Data for processing.
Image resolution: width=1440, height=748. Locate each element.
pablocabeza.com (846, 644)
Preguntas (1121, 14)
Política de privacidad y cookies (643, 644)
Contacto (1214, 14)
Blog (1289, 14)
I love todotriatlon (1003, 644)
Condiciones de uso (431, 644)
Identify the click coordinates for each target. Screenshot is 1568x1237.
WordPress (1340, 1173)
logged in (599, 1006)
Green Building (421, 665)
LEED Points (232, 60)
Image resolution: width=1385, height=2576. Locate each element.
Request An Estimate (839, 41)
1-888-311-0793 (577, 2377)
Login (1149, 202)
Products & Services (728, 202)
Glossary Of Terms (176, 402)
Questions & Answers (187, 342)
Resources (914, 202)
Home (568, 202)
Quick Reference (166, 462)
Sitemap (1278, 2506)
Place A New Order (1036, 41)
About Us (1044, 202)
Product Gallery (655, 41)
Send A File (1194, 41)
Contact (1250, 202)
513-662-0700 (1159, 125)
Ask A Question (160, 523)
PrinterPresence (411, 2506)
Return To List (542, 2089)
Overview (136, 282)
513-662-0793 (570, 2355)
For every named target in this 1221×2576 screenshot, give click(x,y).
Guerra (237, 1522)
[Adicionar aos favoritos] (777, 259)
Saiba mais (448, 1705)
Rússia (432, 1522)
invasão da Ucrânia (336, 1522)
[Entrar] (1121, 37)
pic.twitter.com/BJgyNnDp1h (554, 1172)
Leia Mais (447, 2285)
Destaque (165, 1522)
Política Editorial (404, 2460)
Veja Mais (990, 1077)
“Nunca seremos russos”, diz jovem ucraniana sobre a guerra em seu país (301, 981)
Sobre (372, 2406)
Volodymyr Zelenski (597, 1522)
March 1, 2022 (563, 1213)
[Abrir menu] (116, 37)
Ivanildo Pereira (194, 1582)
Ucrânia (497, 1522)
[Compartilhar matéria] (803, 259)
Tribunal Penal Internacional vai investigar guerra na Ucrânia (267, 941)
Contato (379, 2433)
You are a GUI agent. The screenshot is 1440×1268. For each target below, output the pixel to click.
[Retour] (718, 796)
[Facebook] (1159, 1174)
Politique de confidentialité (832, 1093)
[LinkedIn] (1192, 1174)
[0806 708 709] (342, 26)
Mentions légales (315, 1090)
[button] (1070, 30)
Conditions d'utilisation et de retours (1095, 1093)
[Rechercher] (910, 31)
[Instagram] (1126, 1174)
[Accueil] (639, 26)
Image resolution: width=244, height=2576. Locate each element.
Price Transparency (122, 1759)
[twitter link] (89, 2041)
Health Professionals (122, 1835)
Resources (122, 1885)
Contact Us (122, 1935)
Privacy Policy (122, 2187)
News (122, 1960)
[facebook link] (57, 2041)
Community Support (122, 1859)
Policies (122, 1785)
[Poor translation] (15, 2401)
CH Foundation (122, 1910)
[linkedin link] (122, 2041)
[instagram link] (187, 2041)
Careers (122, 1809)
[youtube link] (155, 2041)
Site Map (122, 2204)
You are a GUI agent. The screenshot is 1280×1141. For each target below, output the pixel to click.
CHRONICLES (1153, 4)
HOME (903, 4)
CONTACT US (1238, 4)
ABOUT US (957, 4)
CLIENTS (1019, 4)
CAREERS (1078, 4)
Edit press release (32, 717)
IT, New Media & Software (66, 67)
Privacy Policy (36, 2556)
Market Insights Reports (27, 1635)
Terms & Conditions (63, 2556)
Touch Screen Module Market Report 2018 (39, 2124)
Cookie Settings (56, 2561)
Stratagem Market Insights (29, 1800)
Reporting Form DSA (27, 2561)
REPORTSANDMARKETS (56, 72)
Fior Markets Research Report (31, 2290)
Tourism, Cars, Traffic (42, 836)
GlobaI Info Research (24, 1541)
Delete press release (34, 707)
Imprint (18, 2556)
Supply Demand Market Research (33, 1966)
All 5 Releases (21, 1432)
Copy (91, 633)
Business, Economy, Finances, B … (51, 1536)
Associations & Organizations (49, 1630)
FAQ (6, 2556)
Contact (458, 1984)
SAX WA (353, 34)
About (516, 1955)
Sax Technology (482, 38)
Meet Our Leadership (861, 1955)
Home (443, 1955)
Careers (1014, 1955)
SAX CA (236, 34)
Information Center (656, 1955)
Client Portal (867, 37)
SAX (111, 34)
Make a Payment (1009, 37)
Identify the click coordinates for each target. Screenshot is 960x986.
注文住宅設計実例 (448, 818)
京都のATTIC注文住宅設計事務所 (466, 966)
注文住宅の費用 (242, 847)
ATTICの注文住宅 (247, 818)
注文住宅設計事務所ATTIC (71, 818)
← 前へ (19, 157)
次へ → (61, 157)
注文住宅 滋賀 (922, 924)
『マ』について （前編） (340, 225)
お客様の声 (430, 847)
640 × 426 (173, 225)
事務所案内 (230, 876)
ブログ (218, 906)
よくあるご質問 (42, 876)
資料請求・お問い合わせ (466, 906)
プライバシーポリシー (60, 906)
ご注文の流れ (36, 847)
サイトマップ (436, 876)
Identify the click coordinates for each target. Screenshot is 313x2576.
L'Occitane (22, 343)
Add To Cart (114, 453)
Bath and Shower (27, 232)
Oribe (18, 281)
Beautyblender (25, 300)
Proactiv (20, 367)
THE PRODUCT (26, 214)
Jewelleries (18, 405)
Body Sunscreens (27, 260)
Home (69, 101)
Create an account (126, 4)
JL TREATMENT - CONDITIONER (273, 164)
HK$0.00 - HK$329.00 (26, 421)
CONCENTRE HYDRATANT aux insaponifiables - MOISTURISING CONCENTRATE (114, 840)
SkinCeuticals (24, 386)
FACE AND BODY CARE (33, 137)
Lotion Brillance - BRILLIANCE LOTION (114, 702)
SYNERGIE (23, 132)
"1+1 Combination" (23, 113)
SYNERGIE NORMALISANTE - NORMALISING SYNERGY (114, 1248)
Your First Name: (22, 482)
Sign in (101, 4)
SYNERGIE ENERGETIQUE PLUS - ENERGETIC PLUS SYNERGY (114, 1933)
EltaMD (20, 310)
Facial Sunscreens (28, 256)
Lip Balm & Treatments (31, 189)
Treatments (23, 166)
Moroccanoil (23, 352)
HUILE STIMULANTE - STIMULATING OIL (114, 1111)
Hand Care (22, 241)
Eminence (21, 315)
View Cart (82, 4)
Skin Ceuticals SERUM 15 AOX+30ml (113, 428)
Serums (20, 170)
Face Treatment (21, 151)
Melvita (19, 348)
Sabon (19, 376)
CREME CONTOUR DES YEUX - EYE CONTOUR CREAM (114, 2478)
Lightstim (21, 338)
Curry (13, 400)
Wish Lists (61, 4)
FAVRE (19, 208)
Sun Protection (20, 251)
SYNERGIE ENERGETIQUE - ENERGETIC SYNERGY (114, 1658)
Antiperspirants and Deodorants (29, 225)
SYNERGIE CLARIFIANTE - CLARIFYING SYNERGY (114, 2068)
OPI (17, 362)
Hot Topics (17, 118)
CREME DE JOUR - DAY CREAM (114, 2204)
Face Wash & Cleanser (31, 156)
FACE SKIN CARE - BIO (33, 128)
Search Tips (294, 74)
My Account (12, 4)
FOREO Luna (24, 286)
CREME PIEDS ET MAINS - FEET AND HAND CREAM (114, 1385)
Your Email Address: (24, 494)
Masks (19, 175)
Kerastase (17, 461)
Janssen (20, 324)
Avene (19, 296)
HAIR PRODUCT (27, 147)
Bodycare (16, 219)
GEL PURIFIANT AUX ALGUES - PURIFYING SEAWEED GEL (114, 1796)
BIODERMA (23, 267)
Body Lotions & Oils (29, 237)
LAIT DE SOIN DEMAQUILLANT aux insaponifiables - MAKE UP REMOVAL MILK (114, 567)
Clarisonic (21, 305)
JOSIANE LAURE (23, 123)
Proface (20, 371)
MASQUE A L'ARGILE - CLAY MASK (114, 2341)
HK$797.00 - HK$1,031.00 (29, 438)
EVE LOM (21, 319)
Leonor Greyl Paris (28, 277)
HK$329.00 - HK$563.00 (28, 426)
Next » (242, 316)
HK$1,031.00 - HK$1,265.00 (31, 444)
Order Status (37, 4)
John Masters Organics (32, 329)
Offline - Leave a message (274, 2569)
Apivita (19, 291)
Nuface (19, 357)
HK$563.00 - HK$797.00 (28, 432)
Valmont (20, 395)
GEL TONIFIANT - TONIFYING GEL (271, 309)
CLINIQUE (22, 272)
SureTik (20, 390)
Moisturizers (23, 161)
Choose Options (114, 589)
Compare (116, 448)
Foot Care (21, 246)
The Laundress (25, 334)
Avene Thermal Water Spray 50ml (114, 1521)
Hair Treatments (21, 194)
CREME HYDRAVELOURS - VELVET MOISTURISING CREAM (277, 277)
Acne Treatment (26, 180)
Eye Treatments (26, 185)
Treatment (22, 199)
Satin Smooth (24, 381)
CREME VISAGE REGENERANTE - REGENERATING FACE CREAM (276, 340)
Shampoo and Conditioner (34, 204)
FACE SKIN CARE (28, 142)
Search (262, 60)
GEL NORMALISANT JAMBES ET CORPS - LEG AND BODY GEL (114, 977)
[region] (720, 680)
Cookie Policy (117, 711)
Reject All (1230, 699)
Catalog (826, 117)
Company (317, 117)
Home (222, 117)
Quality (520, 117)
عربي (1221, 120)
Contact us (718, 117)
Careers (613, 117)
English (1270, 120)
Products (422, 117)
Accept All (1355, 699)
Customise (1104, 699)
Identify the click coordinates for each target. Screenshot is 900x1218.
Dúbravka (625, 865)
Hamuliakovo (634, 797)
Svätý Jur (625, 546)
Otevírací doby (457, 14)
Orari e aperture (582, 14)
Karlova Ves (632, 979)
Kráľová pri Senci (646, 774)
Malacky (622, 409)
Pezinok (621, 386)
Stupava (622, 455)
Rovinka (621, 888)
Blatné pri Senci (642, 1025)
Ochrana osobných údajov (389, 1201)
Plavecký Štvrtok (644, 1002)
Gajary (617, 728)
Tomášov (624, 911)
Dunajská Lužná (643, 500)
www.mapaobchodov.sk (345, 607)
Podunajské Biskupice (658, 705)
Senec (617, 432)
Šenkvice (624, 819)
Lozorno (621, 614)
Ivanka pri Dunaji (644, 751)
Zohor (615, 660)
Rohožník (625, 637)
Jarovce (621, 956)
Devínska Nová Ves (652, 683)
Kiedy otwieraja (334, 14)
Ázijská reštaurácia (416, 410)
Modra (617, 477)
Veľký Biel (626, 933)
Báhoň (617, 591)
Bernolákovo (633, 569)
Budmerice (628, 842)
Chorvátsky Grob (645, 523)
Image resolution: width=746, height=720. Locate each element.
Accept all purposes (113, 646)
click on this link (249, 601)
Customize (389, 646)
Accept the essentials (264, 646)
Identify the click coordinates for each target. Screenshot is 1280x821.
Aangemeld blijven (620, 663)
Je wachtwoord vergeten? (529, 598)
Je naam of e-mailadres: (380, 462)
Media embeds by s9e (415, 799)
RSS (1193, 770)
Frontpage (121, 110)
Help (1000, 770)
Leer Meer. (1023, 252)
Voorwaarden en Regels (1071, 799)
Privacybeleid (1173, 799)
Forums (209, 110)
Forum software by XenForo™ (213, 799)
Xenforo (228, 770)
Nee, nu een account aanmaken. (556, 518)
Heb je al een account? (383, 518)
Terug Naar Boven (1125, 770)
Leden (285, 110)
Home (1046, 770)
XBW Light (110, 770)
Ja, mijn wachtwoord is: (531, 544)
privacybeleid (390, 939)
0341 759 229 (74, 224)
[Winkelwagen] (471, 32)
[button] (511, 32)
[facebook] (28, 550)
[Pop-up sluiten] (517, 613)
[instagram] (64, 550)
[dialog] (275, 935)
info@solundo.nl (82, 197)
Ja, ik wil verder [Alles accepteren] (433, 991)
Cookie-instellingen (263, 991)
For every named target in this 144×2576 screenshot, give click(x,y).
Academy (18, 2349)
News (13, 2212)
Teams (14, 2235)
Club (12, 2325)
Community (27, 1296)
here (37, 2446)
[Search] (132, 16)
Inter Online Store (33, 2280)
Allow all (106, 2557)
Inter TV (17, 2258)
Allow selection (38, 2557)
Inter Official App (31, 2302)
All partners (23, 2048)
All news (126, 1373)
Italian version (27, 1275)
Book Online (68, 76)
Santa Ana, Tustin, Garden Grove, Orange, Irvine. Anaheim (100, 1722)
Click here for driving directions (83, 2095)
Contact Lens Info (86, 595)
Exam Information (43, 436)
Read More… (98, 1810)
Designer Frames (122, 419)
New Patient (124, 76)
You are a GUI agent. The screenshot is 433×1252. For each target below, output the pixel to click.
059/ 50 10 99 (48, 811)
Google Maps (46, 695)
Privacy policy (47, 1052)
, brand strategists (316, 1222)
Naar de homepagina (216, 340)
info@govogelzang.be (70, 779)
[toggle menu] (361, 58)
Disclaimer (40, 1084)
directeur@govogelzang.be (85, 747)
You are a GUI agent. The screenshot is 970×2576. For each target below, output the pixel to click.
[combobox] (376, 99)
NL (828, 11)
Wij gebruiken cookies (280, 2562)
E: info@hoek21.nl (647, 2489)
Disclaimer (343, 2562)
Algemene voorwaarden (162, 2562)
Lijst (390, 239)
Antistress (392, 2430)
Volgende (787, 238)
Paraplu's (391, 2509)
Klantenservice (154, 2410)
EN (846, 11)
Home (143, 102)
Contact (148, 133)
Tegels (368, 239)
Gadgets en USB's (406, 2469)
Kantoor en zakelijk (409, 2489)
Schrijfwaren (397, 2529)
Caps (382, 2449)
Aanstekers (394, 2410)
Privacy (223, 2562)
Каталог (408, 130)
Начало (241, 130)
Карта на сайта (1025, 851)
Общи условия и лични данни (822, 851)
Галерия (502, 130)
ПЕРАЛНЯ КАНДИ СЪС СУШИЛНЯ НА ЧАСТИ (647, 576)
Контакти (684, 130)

Work to be completed. Reproduce the entries above verbatim, starting at the line containing "OPI (17, 362)" and ending at the line containing "Janssen (20, 324)", with both of those lines included.

Result of this task.
OPI (17, 362)
Hot Topics (17, 118)
CREME DE JOUR - DAY CREAM (114, 2204)
Face Wash & Cleanser (31, 156)
FACE SKIN CARE - BIO (33, 128)
Search Tips (294, 74)
My Account (12, 4)
FOREO Luna (24, 286)
CREME PIEDS ET MAINS - FEET AND HAND CREAM (114, 1385)
Your Email Address: (24, 494)
Masks (19, 175)
Kerastase (17, 461)
Janssen (20, 324)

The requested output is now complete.